Just thought everyone would like to see some engines that I have completed.

Tom















My 1/3 scale Galloway from castings. Truck and wheels made from stock.






Mine engine made from scratch.






Factory engine made from scratch.


----------



## rake60 (Mar 16, 2010)

Very nice builds Tom! 

Rick


----------



## Philjoe5 (Mar 16, 2010)

I saw your Mine engine at a show a few years back and bought your plans. I remember it being a very impressive engine. I hope to get up to Connecticut for the Kent show again. Perhaps I'll get to see the factory engine or the Galloway running. 

Cheers,
Phil


----------



## BigBore (Mar 16, 2010)

Sharp looking group!

Is the factory engine painted. anodized. or is it just the lighting in the photo? I really like the detail.

Ed


----------



## zeeprogrammer (Mar 16, 2010)

Beautiful work enginemaker1.
Got any videos lying about?


----------



## b.lindsey (Mar 16, 2010)

Very nice collection enginmaker1 and well photographed too!!

Bill


----------



## gbritnell (Mar 16, 2010)

Excellent builds you have there. The mine engine is particularly nice. Thanks for showing them.
gbritnell


----------



## bearcar1 (Mar 16, 2010)

That Galloway H/M and cart are stunning. th_confused0052



Bc1
Jim


----------



## CMS (Mar 17, 2010)

Very clean looking work you've done. Is the Gallaway 1/3 or 1/4 scale and is the cart the extra kit that's offered for the Gallaway or is it "Homebrew"? Ether way, very impressive outfit, thanks for sharing.


----------



## enginemaker1 (Mar 17, 2010)

Thanks to all for the kind words.

Ed The Factory engine is just hand polished. Took sometime to remove tool marks.

I will post some videos in the future.

Tom


----------



## Longboy (Mar 20, 2010)

....I've seen your stuff on the "TUBE"! If Nick had a knack.....you out-nicked him!   Dave.


----------



## enginemaker1 (Mar 30, 2010)

Here is a video of my Galloway.
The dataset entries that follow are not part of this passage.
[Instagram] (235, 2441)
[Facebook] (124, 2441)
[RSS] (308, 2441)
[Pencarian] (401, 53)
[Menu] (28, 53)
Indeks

Enjoy.

Tom


----------



## zeeprogrammer (Mar 30, 2010)

That is a beautiful engine Tom.
And I have to say, one of the best sounding ones I've heard.
Very nice.


----------



## rake60 (Mar 30, 2010)

Great video Tom! :bow:

Set that out in short grass and no one would know it's a model.
It looks, runs and sounds PERFECT!

Rick


----------



## metalmad (Mar 31, 2010)

Mate that galloway is just great
i love it and all your other work too


----------



## Maryak (Mar 31, 2010)

Simply gorgeous Tom! :bow:

Best Regards
Bob


----------



## enginemaker1 (Apr 11, 2010)

Here is one video of my Factory engine running.

I have plans available on CD.

Tom


----------



## enginemaker1 (Apr 18, 2010)

My Mine engine running.





Tom


----------



## tel (Apr 18, 2010)

Lovely stuff indeed!


----------